Two centuries ago, in the first issue of the New England Journal of Medicine and Surgery and the Collateral Branches of Medical Science, physician John Warren described the understanding of angina in 1812: a disease that “is excited more especially upon walking up hill, and after a meal; that thus excited, it is accompanied with a sensation, which threatens instant death if the motion is persisted in.”
Warren speculated on possible etiologies of this symptom constellation. Could the heart be too weak to fully “empty itself of blood?” And is “ossification” of the coronary arteries related to a propensity to suffer angina? “We do not,” he concluded, “at present, seem to possess a sufficient number of facts to pronounce with any degree of certainty…”
The following 200 years have seen amazing strides in the understanding and treatment of coronary disease, as elaborated in a review in this week’s issue of NEJM, “A Tale of Coronary Artery Disease and Myocardial Infarction.” Today, with the pathophysiology of angina and myocardial infarction largely understood, patients who have suffered a heart attack are regularly placed on long-term dual antiplatelet therapy. But even with our maximum medical management, these patients remain at risk for death from recurrent heart attacks or stroke.

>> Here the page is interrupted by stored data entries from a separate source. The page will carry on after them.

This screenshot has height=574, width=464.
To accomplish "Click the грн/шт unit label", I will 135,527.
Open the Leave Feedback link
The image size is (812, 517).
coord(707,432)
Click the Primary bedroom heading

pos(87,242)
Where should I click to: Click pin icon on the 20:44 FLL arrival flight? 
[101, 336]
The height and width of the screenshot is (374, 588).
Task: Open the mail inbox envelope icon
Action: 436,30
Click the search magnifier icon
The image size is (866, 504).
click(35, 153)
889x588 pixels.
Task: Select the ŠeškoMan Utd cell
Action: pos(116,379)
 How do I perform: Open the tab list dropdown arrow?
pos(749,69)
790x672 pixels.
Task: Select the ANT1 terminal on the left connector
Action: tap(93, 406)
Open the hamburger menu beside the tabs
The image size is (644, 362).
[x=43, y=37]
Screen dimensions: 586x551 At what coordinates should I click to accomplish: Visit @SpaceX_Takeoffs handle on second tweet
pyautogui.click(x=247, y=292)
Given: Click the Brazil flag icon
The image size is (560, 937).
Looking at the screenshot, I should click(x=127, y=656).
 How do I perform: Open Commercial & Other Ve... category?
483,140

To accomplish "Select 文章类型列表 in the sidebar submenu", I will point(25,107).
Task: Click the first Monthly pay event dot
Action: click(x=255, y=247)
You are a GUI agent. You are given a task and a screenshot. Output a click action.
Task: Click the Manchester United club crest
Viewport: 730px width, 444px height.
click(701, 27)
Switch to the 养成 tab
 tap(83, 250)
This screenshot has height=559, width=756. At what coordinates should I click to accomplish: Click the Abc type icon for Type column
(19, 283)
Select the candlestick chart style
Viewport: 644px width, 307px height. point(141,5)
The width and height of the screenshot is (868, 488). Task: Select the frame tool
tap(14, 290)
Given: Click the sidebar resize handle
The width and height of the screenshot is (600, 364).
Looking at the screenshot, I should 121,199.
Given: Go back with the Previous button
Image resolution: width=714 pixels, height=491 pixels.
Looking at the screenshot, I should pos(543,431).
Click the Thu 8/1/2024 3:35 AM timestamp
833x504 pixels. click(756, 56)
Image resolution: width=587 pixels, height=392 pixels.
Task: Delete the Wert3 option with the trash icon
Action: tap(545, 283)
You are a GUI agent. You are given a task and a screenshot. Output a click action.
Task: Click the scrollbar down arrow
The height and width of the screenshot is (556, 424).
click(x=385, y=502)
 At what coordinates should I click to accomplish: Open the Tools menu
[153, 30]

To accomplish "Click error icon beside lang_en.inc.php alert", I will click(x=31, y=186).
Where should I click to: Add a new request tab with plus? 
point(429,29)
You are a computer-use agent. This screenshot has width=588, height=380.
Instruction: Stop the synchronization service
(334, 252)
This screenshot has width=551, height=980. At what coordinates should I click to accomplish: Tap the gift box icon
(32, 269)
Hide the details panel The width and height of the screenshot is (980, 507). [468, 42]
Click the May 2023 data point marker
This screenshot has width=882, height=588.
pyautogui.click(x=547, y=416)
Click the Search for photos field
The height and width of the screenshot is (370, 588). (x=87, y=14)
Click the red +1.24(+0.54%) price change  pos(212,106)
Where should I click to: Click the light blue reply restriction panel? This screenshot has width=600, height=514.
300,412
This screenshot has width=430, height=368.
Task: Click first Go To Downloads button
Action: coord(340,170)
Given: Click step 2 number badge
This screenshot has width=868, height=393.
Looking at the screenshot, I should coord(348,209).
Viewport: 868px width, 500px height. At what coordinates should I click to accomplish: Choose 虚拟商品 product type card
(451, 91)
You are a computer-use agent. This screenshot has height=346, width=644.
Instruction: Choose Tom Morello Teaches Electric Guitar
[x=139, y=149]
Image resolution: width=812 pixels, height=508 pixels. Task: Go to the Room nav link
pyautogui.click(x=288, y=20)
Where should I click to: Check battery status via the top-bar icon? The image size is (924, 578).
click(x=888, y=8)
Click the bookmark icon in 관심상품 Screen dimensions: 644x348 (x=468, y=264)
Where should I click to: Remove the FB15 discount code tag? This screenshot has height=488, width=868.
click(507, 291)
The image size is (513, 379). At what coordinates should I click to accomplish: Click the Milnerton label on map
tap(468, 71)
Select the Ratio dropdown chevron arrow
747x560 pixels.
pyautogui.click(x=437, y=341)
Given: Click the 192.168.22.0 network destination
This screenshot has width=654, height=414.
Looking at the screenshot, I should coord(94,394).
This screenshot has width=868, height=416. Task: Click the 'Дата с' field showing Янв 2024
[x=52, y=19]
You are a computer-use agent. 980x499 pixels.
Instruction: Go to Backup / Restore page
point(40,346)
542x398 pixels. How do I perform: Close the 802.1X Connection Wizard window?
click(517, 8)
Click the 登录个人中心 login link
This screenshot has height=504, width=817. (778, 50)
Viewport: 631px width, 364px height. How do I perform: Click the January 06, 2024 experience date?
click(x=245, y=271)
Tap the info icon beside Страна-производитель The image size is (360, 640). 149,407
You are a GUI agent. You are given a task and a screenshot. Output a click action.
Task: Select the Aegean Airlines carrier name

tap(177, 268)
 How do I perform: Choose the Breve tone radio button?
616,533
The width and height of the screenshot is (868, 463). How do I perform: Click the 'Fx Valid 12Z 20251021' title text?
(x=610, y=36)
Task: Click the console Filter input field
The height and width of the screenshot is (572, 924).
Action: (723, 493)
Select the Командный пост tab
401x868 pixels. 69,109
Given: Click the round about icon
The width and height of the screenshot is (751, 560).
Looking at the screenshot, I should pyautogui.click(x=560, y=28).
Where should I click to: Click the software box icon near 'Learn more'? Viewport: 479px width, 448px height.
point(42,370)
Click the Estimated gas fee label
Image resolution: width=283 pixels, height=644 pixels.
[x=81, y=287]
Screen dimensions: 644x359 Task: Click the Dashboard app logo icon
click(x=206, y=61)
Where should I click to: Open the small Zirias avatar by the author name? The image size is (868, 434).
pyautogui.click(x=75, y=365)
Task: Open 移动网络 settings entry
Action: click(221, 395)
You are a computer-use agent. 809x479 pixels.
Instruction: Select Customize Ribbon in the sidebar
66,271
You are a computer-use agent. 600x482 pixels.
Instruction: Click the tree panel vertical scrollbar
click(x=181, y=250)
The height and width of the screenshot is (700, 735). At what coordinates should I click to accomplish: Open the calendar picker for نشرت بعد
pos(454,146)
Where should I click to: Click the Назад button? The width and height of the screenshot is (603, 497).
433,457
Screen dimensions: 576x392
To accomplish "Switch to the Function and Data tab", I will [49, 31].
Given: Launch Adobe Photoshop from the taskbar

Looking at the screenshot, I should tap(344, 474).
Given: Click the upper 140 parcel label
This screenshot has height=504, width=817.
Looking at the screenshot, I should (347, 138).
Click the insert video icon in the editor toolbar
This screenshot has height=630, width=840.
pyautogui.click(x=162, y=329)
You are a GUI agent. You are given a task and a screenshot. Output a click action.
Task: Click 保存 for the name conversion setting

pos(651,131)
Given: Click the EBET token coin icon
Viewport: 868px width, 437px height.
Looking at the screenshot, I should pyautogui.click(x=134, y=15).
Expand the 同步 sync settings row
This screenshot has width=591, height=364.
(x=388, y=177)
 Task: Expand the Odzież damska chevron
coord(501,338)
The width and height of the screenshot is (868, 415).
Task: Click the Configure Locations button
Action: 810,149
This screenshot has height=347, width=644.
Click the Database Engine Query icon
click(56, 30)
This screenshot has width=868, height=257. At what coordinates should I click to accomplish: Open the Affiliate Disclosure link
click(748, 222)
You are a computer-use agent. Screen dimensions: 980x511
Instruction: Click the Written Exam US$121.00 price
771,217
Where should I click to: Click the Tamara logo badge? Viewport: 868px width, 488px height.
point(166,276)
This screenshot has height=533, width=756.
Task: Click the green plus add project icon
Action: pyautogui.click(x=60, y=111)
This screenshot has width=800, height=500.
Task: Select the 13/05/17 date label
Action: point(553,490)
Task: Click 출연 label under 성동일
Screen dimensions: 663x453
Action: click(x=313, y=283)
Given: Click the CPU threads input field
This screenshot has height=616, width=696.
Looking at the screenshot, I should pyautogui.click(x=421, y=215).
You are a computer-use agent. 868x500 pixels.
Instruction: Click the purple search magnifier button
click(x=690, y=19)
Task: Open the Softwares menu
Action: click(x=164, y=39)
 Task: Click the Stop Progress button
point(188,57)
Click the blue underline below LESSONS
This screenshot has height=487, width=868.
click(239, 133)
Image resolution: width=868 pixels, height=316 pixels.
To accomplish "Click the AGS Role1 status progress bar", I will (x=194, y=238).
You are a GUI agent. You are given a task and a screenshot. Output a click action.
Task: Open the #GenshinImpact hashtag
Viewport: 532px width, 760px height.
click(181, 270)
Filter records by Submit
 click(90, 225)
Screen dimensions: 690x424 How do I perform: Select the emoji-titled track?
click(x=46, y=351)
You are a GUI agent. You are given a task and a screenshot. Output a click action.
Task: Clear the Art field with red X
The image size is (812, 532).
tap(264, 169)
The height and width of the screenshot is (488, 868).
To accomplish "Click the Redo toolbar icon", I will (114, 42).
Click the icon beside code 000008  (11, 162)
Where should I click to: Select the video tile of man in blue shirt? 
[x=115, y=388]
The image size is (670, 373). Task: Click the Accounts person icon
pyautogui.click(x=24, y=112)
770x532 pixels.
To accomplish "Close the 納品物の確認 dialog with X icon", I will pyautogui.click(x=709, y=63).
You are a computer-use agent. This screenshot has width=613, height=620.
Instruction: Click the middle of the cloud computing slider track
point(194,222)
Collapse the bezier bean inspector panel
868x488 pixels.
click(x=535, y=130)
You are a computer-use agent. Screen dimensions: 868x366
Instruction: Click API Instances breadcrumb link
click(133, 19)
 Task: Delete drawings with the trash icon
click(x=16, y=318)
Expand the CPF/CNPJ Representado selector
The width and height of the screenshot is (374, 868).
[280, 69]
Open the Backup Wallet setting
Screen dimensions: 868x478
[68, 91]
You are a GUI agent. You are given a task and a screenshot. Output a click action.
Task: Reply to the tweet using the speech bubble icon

Thus, for decades now, researchers have investigated the benefit of adding anticoagulation to standard of care antiplatelet therapy for patients following a heart attack. However, attempts have been stymied by compliance difficulties with warfarin and hepatotoxicity with other drugs. Recently, however, a newer factor Xa inhibitor, rivaroxaban, has shown significantly more promising results.
In this week’s issue of NEJM, Dr. Jessica Mega and colleagues report that in patients with a recent acute coronary syndrome, a low-dose regimen of rivaroxaban as adjunctive therapy does, indeed, improve outcomes.
The study investigators randomized nearly 16,000 patients to receive a high or lower dose of rivaroxaban in addition to aspirin, a thienopyridine, and revascularization – if indicated – following a STEMI, NSTEMI or unstable angina. The authors found that in those patients receiving either dose of rivaroxaban, rates of cardiovascular death, repeat MI or stroke over the average 13-month follow-up period were lower than in the placebo group.
This came at the cost of increased major bleeding, but without more fatal bleeding than those taking a placebo.
This study points the way toward a broadening of our artillery in secondary prevention after MI, cardiologists Matthew Roe and E. Magnus Ohman write in an accompanying editorial.
They do note, however, that these results might not be applicable to all patient populations – for instance, a small proportion of patients were older than 75, only a quarter were female and the majority had normal renal function. As many patients with heart disease are elderly, female, or have coexisting renal disease, questions about the use of rivaroxaban in those populations remain open.
For “relatively young and healthy patients with an acute coronary syndrome,” Roe and Ohman write, these results represent an important development: “A new era of secondary prevention after an acute coronary syndrome has begun and will be characterized by the need to balance ischemic versus bleeding risks when selecting the type, number, and duration of antithrombotic therapies for individual patients.”